• [WHAT TO DO]: Return every line in the records below that contains the string "column". Treat the match as case-sensitive.

_ _ _ _ _

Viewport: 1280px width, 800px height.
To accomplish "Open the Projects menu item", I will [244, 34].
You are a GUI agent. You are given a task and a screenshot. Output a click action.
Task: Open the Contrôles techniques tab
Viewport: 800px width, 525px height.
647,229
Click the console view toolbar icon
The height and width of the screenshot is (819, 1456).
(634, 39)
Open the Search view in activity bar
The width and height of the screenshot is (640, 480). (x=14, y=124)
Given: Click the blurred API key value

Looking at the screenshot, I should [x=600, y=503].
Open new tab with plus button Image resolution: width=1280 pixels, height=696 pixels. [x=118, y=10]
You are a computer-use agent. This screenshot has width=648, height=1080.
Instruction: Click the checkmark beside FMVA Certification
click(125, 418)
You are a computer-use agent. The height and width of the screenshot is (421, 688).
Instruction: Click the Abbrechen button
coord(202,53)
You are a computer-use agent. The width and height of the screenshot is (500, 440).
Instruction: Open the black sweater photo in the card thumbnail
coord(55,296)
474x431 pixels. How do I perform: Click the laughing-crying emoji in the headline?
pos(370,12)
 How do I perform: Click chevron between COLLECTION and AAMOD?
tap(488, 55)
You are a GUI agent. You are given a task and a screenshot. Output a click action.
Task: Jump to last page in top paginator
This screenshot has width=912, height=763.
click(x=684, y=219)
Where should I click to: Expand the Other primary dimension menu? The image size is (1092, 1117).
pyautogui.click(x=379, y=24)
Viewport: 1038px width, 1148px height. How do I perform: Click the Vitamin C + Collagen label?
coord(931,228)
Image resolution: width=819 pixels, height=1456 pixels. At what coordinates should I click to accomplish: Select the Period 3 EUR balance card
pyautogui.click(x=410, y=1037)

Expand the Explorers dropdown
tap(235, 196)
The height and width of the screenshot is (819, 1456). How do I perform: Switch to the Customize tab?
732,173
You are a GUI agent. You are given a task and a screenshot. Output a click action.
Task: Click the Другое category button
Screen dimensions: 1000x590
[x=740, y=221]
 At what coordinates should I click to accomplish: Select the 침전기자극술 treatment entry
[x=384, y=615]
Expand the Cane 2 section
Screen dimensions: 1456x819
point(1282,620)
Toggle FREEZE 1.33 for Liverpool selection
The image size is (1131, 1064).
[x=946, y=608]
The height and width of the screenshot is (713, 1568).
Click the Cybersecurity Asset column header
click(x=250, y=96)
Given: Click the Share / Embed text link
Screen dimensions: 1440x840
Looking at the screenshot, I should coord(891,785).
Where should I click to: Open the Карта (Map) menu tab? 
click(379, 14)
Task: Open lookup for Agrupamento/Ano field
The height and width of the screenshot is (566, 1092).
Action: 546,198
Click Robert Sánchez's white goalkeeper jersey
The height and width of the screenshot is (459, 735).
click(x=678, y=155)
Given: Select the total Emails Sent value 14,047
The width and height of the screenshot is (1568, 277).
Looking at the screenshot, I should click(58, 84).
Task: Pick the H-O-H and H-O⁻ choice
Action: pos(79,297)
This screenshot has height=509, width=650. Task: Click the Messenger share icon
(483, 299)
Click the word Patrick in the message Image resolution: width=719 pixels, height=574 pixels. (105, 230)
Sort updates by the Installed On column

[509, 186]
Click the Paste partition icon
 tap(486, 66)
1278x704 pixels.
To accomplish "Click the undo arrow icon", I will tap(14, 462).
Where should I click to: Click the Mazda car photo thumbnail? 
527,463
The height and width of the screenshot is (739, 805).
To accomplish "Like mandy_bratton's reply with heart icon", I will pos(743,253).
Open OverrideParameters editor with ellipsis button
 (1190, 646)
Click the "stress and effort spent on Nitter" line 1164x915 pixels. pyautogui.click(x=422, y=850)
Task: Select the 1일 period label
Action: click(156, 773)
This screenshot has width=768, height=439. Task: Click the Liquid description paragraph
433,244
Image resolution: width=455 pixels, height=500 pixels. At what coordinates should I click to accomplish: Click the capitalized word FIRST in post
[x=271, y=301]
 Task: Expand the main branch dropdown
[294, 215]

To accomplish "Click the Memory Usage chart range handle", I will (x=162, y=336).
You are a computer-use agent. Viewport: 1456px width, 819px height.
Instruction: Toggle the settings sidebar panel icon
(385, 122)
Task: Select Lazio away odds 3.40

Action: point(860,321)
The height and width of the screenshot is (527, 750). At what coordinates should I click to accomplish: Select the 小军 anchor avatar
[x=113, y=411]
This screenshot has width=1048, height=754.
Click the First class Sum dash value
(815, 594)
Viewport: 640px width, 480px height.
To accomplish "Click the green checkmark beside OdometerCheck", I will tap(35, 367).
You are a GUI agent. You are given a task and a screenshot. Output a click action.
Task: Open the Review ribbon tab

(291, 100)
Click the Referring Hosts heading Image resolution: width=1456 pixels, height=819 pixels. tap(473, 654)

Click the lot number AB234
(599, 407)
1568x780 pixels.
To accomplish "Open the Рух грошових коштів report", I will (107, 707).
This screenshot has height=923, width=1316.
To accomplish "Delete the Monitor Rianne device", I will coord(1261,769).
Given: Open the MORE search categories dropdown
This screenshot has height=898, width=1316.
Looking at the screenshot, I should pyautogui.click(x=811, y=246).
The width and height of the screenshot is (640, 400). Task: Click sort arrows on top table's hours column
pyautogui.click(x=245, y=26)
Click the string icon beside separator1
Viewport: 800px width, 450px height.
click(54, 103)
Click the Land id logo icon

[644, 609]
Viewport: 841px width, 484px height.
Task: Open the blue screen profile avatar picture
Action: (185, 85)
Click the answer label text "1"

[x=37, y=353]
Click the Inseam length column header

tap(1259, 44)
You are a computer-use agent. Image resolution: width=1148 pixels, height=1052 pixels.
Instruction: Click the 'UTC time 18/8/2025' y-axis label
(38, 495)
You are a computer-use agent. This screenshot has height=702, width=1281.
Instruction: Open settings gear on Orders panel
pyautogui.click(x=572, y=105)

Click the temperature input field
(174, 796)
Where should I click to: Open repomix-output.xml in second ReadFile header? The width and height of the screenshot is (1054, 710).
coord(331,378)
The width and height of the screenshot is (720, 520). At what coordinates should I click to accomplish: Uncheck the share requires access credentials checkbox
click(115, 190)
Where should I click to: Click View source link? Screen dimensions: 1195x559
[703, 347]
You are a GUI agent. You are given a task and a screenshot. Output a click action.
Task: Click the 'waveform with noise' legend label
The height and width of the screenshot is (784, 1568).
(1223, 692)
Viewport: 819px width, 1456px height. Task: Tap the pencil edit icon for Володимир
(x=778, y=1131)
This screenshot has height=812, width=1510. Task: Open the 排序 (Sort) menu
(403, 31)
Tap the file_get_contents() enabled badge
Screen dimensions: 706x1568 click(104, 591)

_ _ _ _ _

• [FINAL RESULT]:
Click the Cybersecurity Asset column header
Sort updates by the Installed On column
The width and height of the screenshot is (640, 400). Task: Click sort arrows on top table's hours column
Click the Inseam length column header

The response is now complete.